Preferred materials for the insulator 23 include thermoplastic
resin materials such as polyethylene, polypropylene, polyvinyl
chloride, and fluorocarbon polymers. The material of the insulator
23 is not limited to the above, but what is used for the insulator
of an electric wire can be adopted. In the present embodiment,
cross-linked polyethylene is used.
[0039] The insulator 23 has an "adjacent part 24" which is a part
sandwiched by the conductors 22 adjacent to each other, in other
words, a part which the conductors 22 are adjacent to, and, a
"nonadjacent part 25" which is a part except the adjacent part 24.
The lower limit of a thickness A at the thinnest point of the
adjacent part 24 is set to be 0.25 mm. The "thinnest point" "is
"the point where the interval between the conductors 22 becomes the
smallest".
[0040] The insulator 23 of the high-voltage wire 21 in FIG. 1B is
so formed that the thickness A of the adjacent part 24 is set to be
the lower limit, which is 0.25 mm. The lower limit, which is 0.25
mm, is set to ensure the withstanding voltage of the electric wire
is 5 kV when the high-voltage wire 21 is used in a high voltage
circuit.
[0041] The adjacent part 24 is a part for which the abrasion
resistance of the electric wire is not considered.

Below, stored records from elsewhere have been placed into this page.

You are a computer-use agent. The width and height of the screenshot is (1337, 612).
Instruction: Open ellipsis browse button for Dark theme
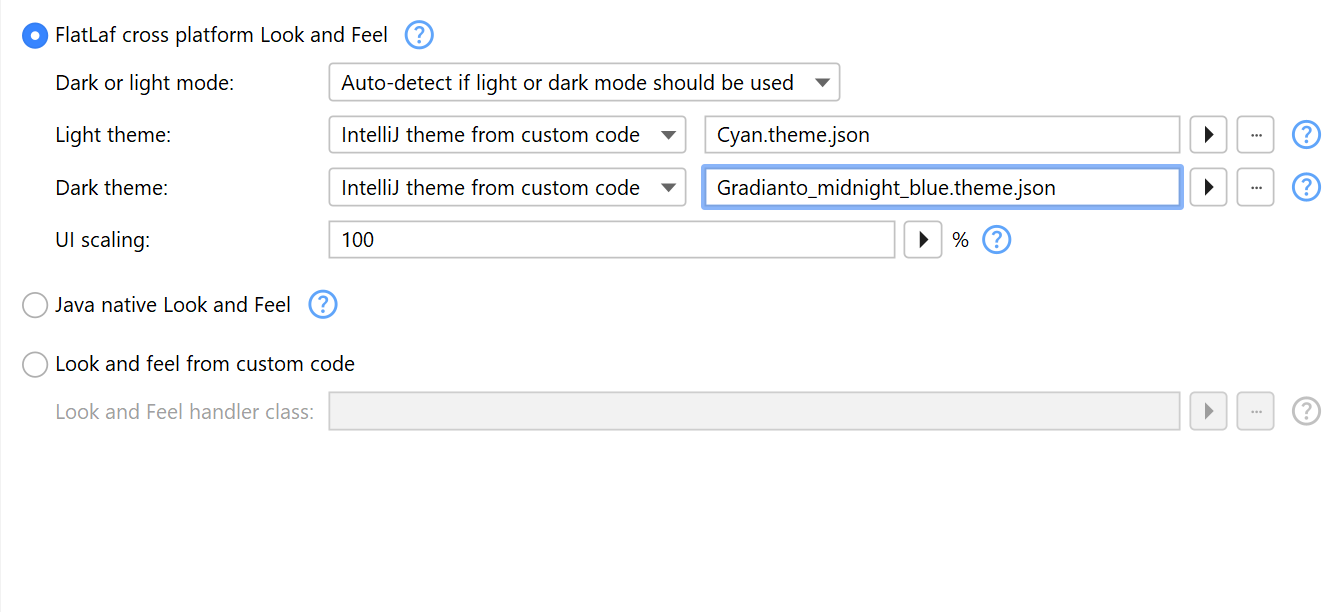[1255, 187]
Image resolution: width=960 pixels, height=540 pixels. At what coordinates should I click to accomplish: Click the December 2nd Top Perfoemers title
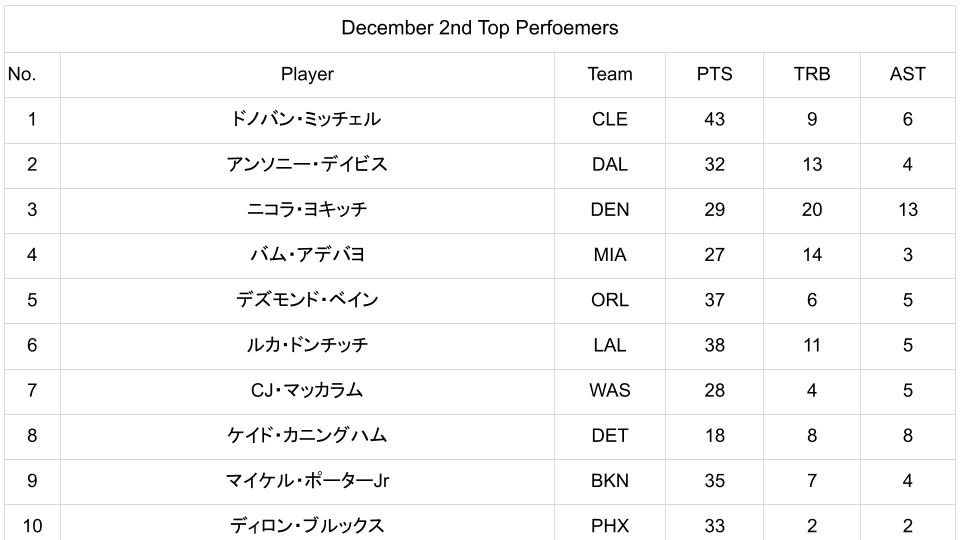[479, 28]
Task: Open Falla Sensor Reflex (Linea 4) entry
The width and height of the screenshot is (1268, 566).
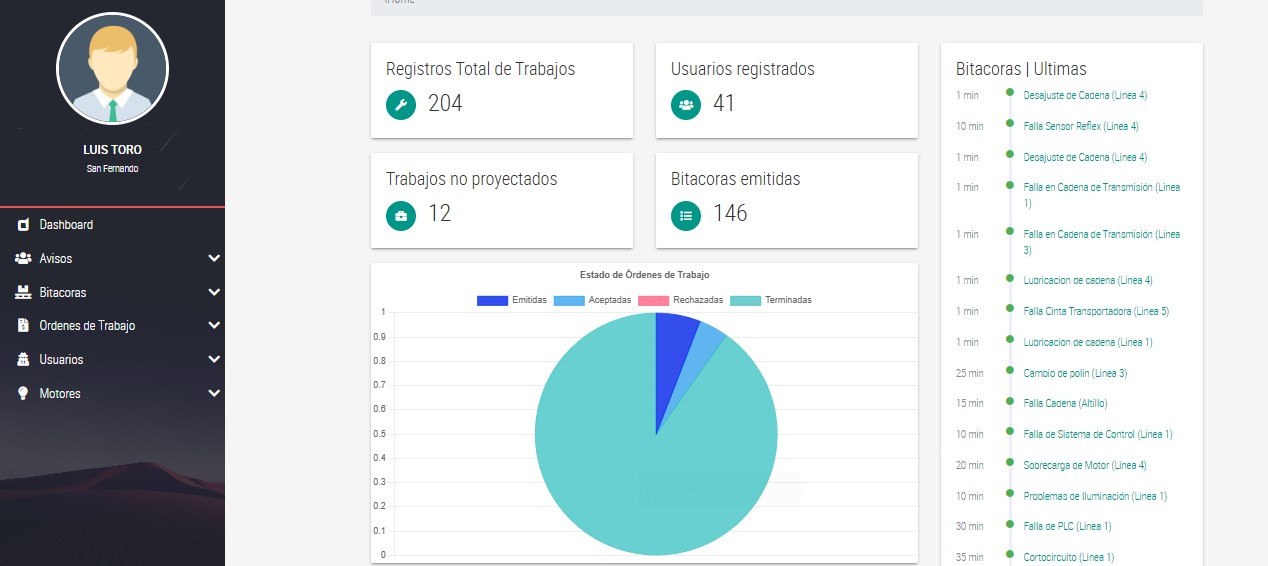Action: [1081, 126]
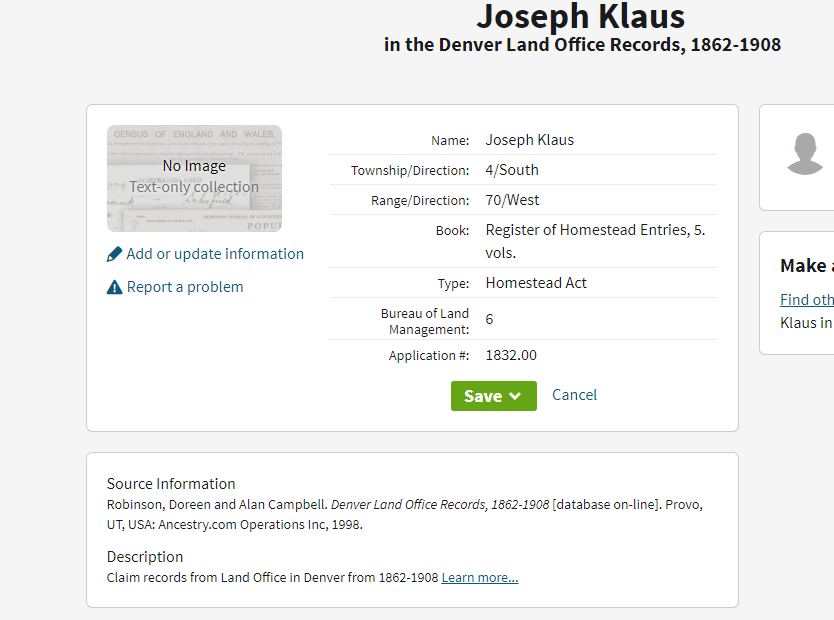This screenshot has height=620, width=834.
Task: Click the 4/South township value
Action: 512,170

[0042] If the upper limit of the thickness A of the thinnest point
of the adjacent part 24 is smaller than a thickness G of the
traditional example (to be described with reference to FIG. 2C.)
(A<G), the space can be saved, and it is also possible to set G
as the upper limit. However, in the present embodiment, more
preferably, the upper limit of the thickness A of the thinnest
point of the adjacent part 24 is set to be the same as a thickness
B of the nonadjacent part 25. The thickness B of the nonadjacent
part 25 is set to be the same as a thickness H of an insulator 103
of the traditional example (to be described with reference to FIG.
2C).
[0043] The insulator 23 of the high-voltage wire 21' in FIG. 1C is
so formed that the thickness A of the thinnest point of the
adjacent part 24 is set to be the above-described upper limit.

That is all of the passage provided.